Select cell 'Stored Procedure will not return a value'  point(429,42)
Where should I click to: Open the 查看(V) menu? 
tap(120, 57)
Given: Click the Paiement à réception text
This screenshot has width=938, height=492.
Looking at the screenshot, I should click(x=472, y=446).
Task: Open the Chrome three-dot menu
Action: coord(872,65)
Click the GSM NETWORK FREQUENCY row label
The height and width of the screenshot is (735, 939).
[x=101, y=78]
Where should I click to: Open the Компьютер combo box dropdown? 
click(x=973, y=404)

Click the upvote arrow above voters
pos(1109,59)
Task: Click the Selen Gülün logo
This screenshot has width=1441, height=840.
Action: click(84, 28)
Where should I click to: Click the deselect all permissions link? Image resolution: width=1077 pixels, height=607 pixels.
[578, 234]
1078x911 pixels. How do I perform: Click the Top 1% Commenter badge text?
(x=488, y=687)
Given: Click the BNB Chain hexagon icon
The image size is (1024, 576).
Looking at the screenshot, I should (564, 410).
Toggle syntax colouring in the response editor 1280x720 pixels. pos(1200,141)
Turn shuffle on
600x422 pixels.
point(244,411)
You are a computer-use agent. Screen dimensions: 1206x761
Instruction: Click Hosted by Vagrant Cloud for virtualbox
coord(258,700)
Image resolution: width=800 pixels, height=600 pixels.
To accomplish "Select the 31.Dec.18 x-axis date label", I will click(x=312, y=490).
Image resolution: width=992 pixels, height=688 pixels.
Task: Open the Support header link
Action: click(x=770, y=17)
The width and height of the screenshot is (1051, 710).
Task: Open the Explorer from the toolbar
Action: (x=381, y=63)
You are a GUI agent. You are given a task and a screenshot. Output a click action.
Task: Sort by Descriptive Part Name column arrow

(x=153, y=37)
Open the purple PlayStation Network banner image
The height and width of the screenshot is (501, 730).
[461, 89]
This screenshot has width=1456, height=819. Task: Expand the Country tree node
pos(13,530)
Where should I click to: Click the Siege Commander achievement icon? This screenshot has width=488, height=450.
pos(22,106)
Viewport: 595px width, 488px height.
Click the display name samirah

—————

* Short task *
Copy out all of the records above word for word, keeping every line in its original order.

* Solution to this problem *
Select cell 'Stored Procedure will not return a value'  point(429,42)
Where should I click to: Open the 查看(V) menu? 
tap(120, 57)
Given: Click the Paiement à réception text
This screenshot has width=938, height=492.
Looking at the screenshot, I should click(x=472, y=446).
Task: Open the Chrome three-dot menu
Action: coord(872,65)
Click the GSM NETWORK FREQUENCY row label
The height and width of the screenshot is (735, 939).
[x=101, y=78]
Where should I click to: Open the Компьютер combo box dropdown? 
click(x=973, y=404)

Click the upvote arrow above voters
pos(1109,59)
Task: Click the Selen Gülün logo
This screenshot has width=1441, height=840.
Action: click(84, 28)
Where should I click to: Click the deselect all permissions link? Image resolution: width=1077 pixels, height=607 pixels.
[578, 234]
1078x911 pixels. How do I perform: Click the Top 1% Commenter badge text?
(x=488, y=687)
Given: Click the BNB Chain hexagon icon
The image size is (1024, 576).
Looking at the screenshot, I should (564, 410).
Toggle syntax colouring in the response editor 1280x720 pixels. pos(1200,141)
Turn shuffle on
600x422 pixels.
point(244,411)
You are a computer-use agent. Screen dimensions: 1206x761
Instruction: Click Hosted by Vagrant Cloud for virtualbox
coord(258,700)
Image resolution: width=800 pixels, height=600 pixels.
To accomplish "Select the 31.Dec.18 x-axis date label", I will click(x=312, y=490).
Image resolution: width=992 pixels, height=688 pixels.
Task: Open the Support header link
Action: click(x=770, y=17)
The width and height of the screenshot is (1051, 710).
Task: Open the Explorer from the toolbar
Action: (x=381, y=63)
You are a GUI agent. You are given a task and a screenshot. Output a click action.
Task: Sort by Descriptive Part Name column arrow

(x=153, y=37)
Open the purple PlayStation Network banner image
The height and width of the screenshot is (501, 730).
[461, 89]
This screenshot has width=1456, height=819. Task: Expand the Country tree node
pos(13,530)
Where should I click to: Click the Siege Commander achievement icon? This screenshot has width=488, height=450.
pos(22,106)
Viewport: 595px width, 488px height.
Click the display name samirah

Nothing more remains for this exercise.